# Try it
Print the lines of the entries below from the one with "Where should I click to: Click" through the final line, exactly as they appear. The pictures are not part of the copy.

┌────────

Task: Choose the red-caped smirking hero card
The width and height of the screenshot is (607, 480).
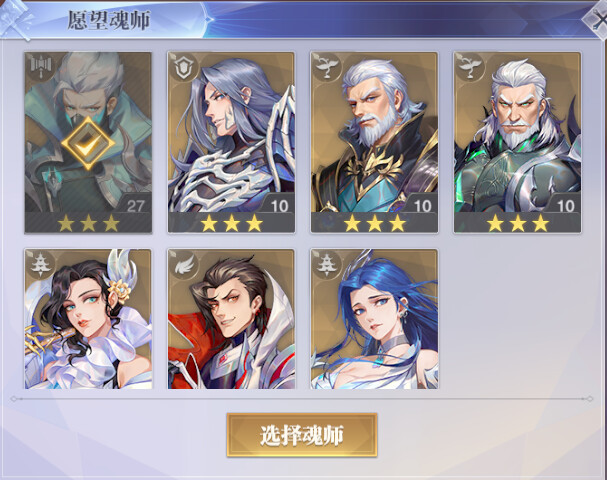Action: coord(231,319)
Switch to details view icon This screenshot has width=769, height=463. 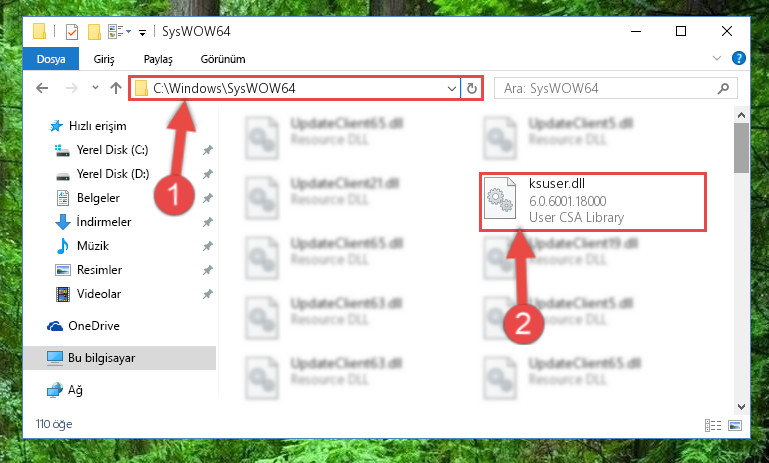click(713, 425)
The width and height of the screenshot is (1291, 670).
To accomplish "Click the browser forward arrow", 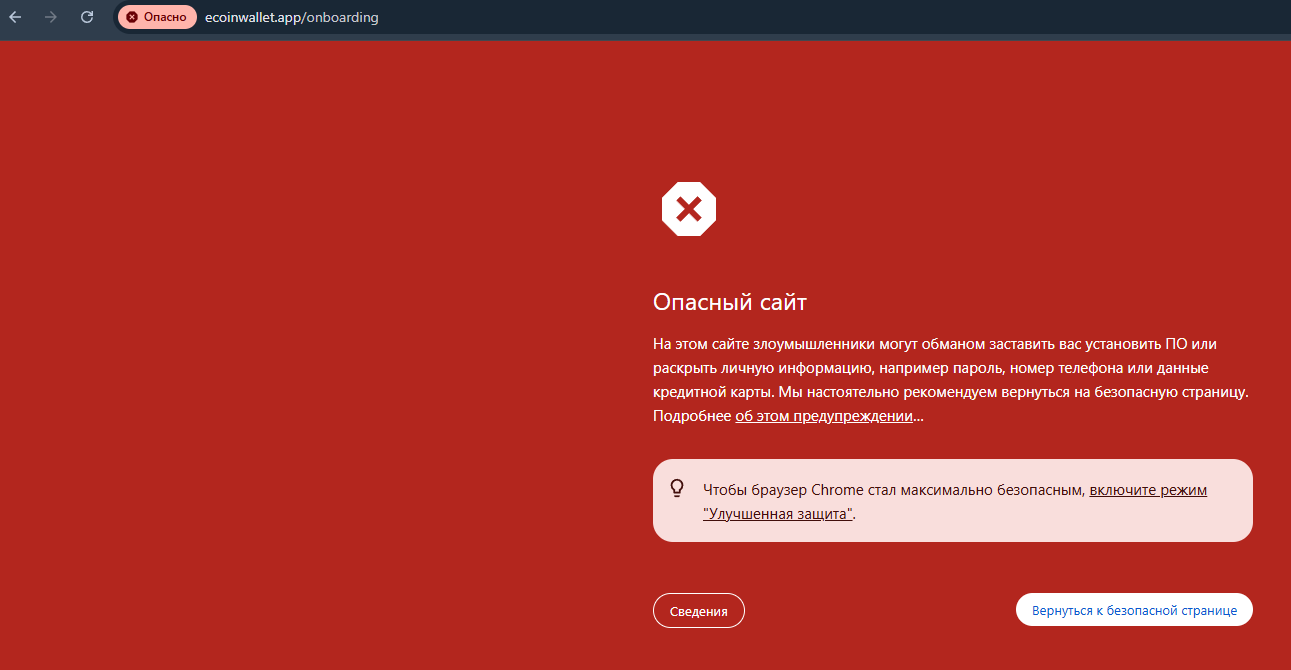I will point(51,17).
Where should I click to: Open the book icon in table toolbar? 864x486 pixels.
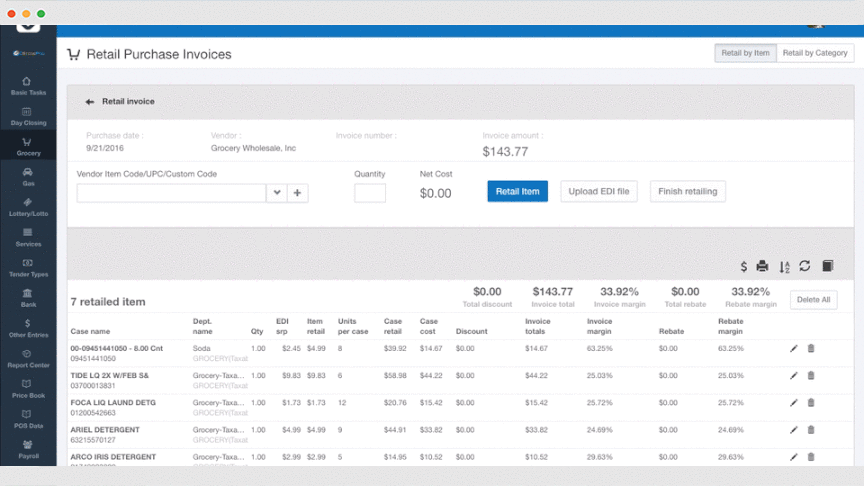pyautogui.click(x=827, y=267)
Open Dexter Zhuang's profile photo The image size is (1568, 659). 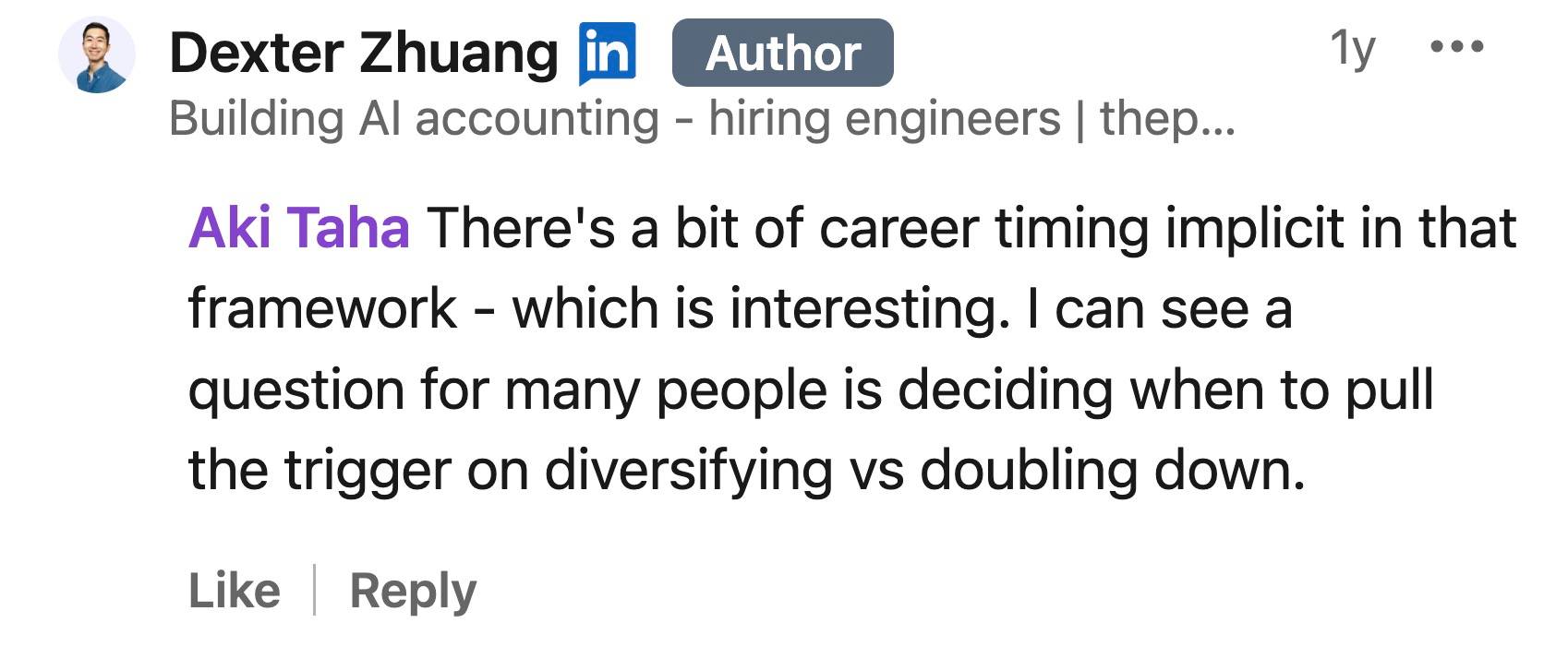97,55
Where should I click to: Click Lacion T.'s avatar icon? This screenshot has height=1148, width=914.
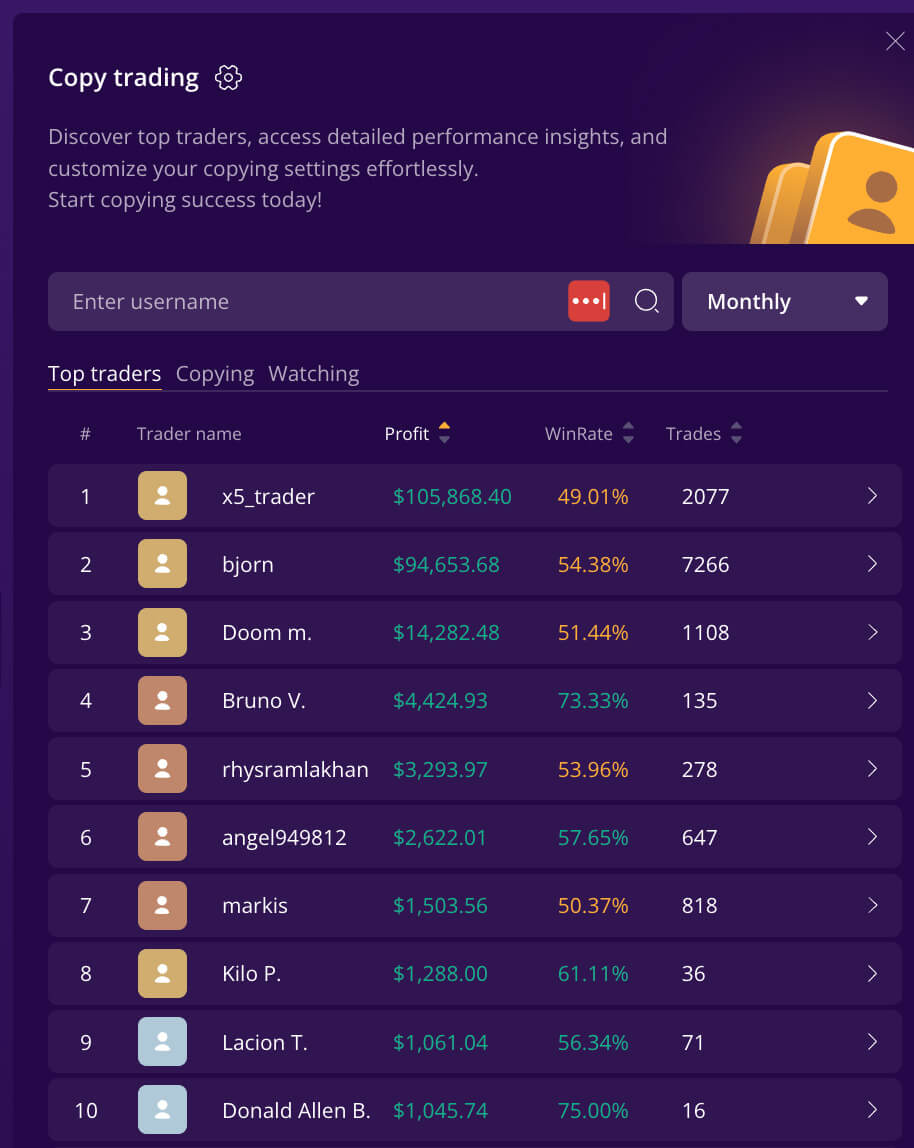(162, 1042)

└────────

# Your response
Where should I click to: Click Lacion T.'s avatar icon? This screenshot has height=1148, width=914.
(162, 1042)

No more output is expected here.